15.2 Rule: Cross‑Field Consistency

rule: order_date_precedes_ship_date
entity: Order
check: { expression: "order_date <= ship_date" }
severity: medium
on_fail: { action: flag }

15.3 Enricher: Country Codes

- name: normalize_country_code
  type: ai_enricher
  field: country_code
  prompt: "Map common names to ISO_3166_1_ALPHA2. If ambiguous, leave null."

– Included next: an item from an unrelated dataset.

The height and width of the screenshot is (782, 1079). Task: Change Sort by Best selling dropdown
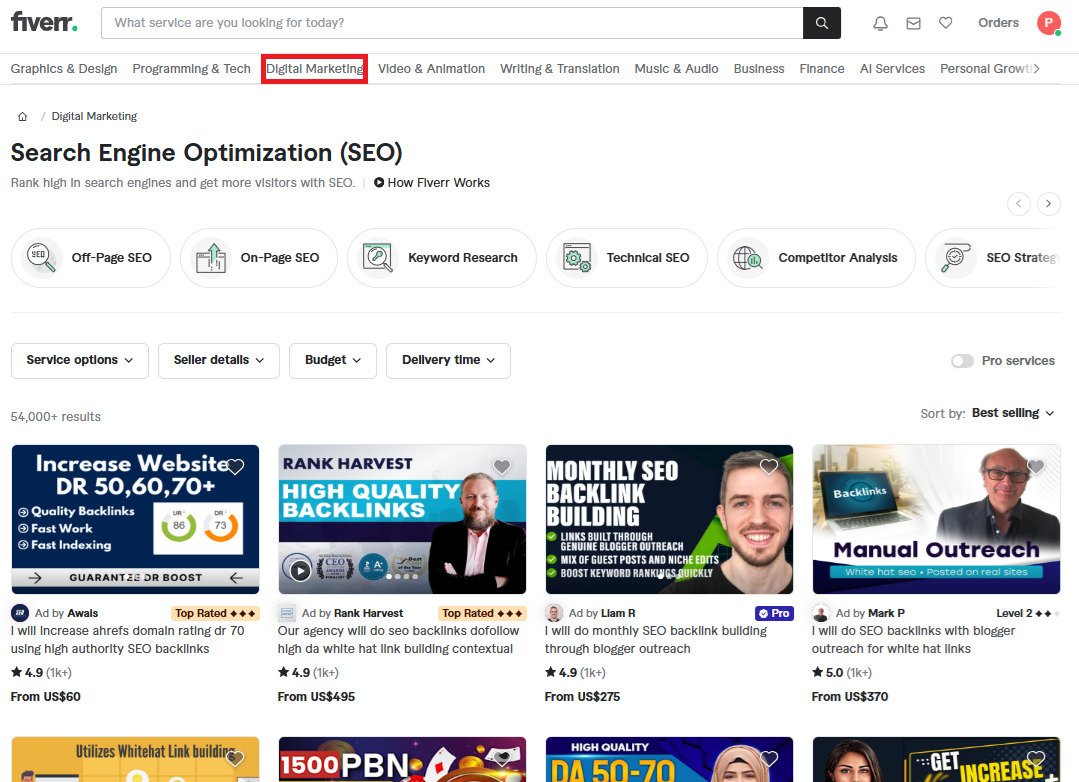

15.4 Mapping Diff Template

proposal_id: "map-2025-08-24-001"
entity: Person
changes:
  add: [{ field: "middle_name", from: "$.middleName", confidence: 0.91 }]
  change: []
  remove: []
risk: low

15.5 Copilot Command Examples

/copilot dq-report Person --since 7d
/copilot propose-mapping crm-contacts --entity Person
/copilot create-export customers_wide_v1 --upsert --hourly --fields id,email,updated_at
/copilot dedup-plan Person --deterministic-first

Bottom line: A 100% AI approach to CluedIn works when you combine Agent‑generated proposals, Rule & Enricher execution, Mapping diffs, and Copilot‑driven PRs—all wrapped in policy guardrails, metrics, and fast rollback. Start small, ship often, and let AI handle the toil while humans set the rules of the game.